I suppose my real quarrel is with the word ‘love’. There are endless books, articles, editorials, columns, blogs, and blurbs on this most troubling and elusive four letter word. More poetry than one could (or should) possibly devour in a lifetime. Scores of films, some groundbreaking, some hilariously bad, yet we pay too much money to see them anyway. Love has been prodded, poked, stabbed, stretched, split and examined, wings pinned, legs spread, fine-tooth-combed, revered and reviled, praised and spat upon. Every transmutation of its examination has become routine, cliché, expected, wholly unsurprising, but what would we do without it? And so, here I am, another lowly writer in a sea of millions, taking my turn to stroke my own engorged opinion, adding my contribution to the perpetual, universal circle-jerk.

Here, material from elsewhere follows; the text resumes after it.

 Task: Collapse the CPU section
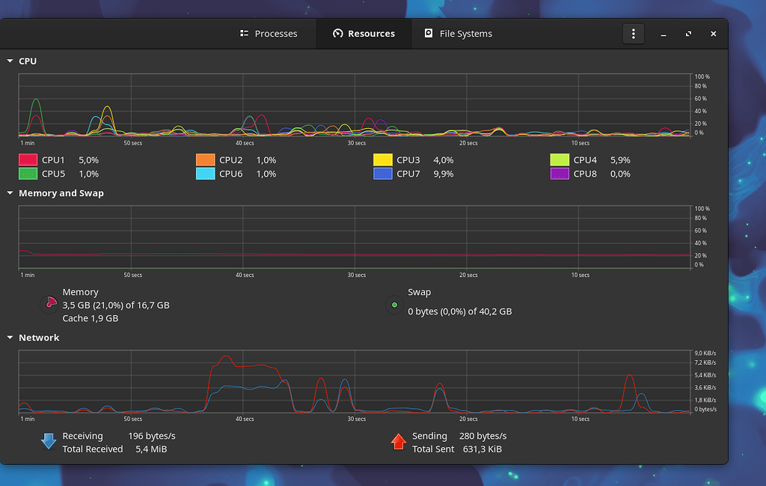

I have never been in love. There, I said it. Self-pitying as it sounds, I am not trying to garner sympathy, rather, explain my inherent difficulty in speaking on this subject at all. (So know that my perspective hails from the other side of the fence, where the grass is greener, or perhaps yellower, depending on your point of view.) Nevertheless, I have collected bits and pieces, bite-size morsels of truth and fiction from twenty three years spent soaking in American culture and media, enough to create my own haphazard conglomerate of a definition. So, to me, love, being in love, is this: a choice. A conscious, breathing decision, thick and coursing as blood, resolute and binding as death.

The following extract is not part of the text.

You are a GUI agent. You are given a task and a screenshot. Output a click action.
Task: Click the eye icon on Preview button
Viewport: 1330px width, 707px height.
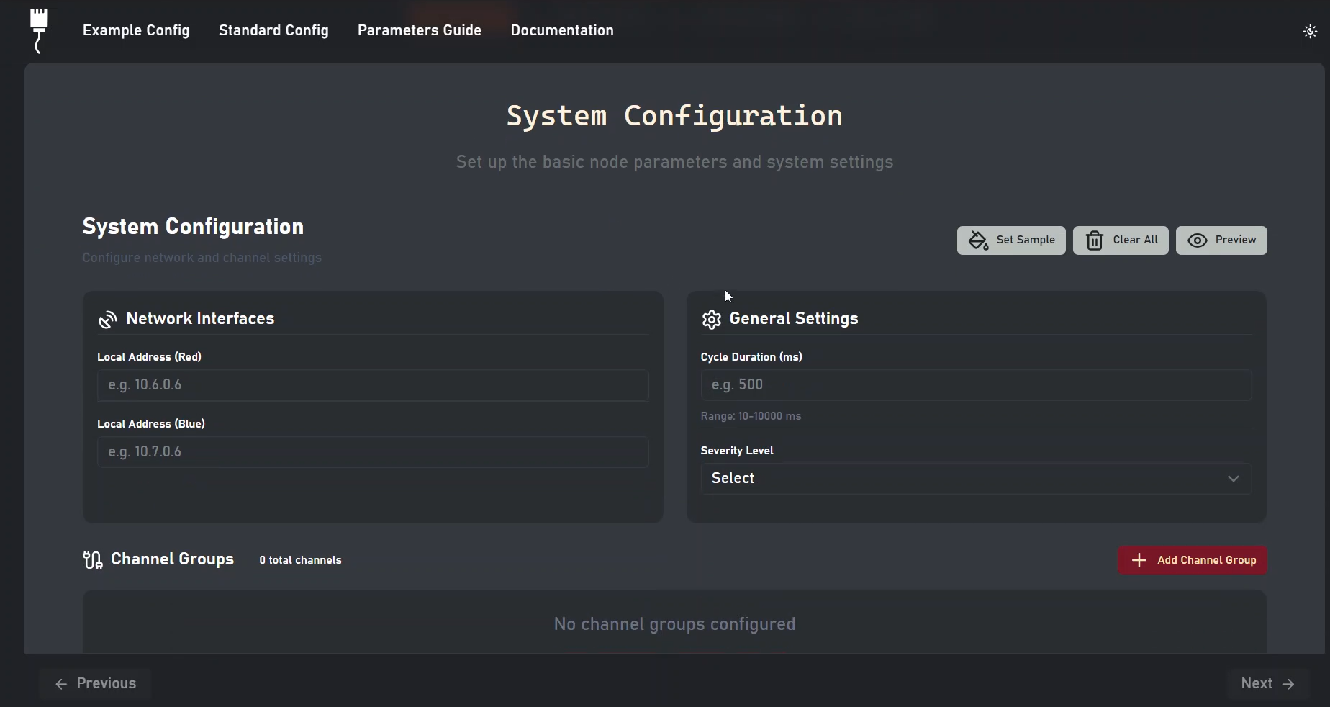click(x=1197, y=240)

Dramatic? Maybe. Unrealistic? Certainly not. But the issue I take with the modern perception of ‘love’ is the glib bastardization of the word. Am I guilty of it? Absolutely. Everyone I’m friends with on Facebook knows that I ‘love’ Harry Potter, but despite what some of them may believe, I would not lay down my life for the boy who lived. To hear most people tell it, that is love—all-consuming infatuation. A glossy, glittery obsession. Heart-quickening, palm-dampening, stomach-fluttering. In other words, that feeling you get when you catch the eye of someone across a crowded room. Slowly making your way towards each other. Exchanging those first few words, watching the sparkling glint in their eyes, feeling the warm brush of their hand against yours like a slow, electric caress.

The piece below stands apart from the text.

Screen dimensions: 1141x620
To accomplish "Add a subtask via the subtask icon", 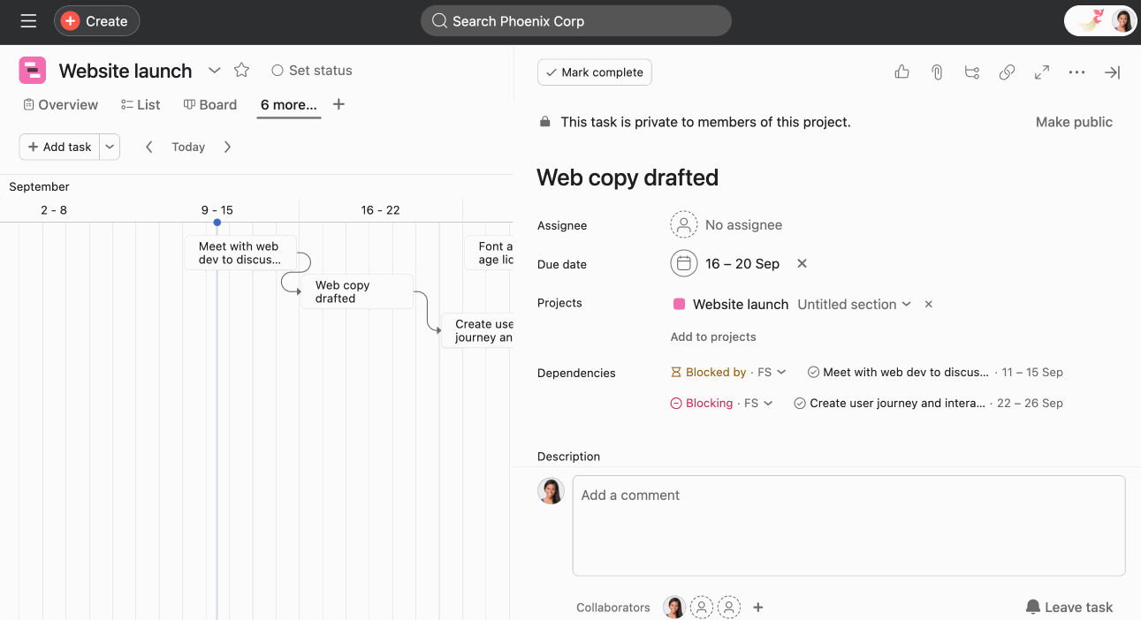I will 971,72.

Sitting with them on a long plane ride, swapping secrets and stories as you glide hundreds of thousands of miles across the Atlantic ocean. Love at first sight. At first conversation, at first proximity, at first shared laugh.

Maybe that instant spark will lead to a lifetime of sacrifice and devotion. Maybe a fortuitous, random sequence of events can preface a story of two soulmates worthy of The Bard. Maybe that pocket of peace and acceptance that Hadley and Oliver discovered on their plane ride will blossom into a cocoon of marital bliss, despite their broken homes, despite their parents’ mistakes. Maybe.

Or maybe one day I’ll clamber over that fence, only to discover that everything I’ve written is bullshit.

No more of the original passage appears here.